But the bigger issue, to me, is that the common usage of the word “privileged” implies that the “privileged” person is part of a small group that gets special treatment not available to the vast majority of his fellow citizens.
But the problem of the Hispanic guy being followed around Nordstoms or the black guy being pulled over by the cops far more often than a white guy is not a matter of some small group of people having a “privilege” that is not available to the rest of us.
Rather, not being so pulled over or followed is the default setting–it’s what most people have most of the time. It is, in other words, normal.
The Hispanic guy and the black teenager aren’t treated the way they are treated because some small group of other people have “privilege.”
If store clerks started following white women around the store and the police started stopping white motorists as often as black ones, no justice would have been achieved for anybody. We would simply have a situation in which everybody was being treated unjustly, and there would be no progress at all toward more justice for the black and Hispanic guys.
Like it or not, framing this issue as a matter of “privilege” implies that you want not to improve the condition of the minorities involved in this equation, but worsen the condition of everybody else. And it is a vast majority of everybody else.

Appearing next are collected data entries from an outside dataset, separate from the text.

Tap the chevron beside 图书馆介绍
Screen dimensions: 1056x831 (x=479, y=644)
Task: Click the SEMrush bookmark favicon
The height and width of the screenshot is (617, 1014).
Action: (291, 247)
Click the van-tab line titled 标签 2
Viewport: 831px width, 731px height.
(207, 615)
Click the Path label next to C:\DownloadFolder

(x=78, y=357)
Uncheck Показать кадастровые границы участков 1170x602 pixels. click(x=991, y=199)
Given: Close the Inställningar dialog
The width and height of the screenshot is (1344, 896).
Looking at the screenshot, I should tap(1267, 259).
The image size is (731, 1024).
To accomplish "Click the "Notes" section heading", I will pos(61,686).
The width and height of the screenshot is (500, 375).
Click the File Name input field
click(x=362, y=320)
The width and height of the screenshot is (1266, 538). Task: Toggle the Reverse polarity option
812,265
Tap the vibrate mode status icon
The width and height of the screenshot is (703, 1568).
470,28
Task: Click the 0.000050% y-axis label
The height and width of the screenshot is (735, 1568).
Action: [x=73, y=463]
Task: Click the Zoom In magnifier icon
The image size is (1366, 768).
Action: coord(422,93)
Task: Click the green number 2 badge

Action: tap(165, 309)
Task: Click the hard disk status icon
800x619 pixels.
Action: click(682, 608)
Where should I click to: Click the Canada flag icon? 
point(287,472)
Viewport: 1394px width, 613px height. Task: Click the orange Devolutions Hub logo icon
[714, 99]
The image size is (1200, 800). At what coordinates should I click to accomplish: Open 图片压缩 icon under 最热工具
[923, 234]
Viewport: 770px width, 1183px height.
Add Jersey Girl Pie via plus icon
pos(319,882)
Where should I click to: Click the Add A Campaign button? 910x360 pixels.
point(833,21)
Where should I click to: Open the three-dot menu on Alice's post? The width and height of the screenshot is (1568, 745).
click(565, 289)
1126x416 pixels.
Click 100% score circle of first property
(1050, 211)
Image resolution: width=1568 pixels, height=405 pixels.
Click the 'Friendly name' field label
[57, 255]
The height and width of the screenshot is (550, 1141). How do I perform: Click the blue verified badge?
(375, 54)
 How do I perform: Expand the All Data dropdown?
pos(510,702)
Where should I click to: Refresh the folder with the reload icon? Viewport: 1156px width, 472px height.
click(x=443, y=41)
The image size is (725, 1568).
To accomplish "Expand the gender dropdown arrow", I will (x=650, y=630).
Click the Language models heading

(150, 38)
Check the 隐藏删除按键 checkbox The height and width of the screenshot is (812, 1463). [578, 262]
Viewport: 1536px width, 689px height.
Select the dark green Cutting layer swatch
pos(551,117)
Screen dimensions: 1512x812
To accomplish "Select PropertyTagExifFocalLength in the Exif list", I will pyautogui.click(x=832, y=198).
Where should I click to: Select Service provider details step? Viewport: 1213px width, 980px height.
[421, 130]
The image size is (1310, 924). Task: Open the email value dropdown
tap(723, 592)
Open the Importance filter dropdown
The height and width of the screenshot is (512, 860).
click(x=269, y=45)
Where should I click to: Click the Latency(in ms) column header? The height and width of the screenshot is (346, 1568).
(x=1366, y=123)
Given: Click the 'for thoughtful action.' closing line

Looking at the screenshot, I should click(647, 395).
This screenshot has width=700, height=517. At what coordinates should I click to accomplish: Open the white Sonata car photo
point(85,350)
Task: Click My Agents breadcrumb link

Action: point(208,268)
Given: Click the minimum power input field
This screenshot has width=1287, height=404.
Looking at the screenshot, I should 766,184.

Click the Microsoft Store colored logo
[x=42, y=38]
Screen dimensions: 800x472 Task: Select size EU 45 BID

And as soon as the general public gets the idea that that’s what you want to do, your chance of improving the level of justice afforded to the black and Hispanic guys goes out the window.
And this is not because the majority is racist and self-serving. It’s because it’s a moral imperative that every person value and protect his own life and with it his own rights and liberties. He can voluntarily agree to forgo such protection, but it would have to be voluntary.
It is never morally licit for us to demand that other people sacrifice themselves.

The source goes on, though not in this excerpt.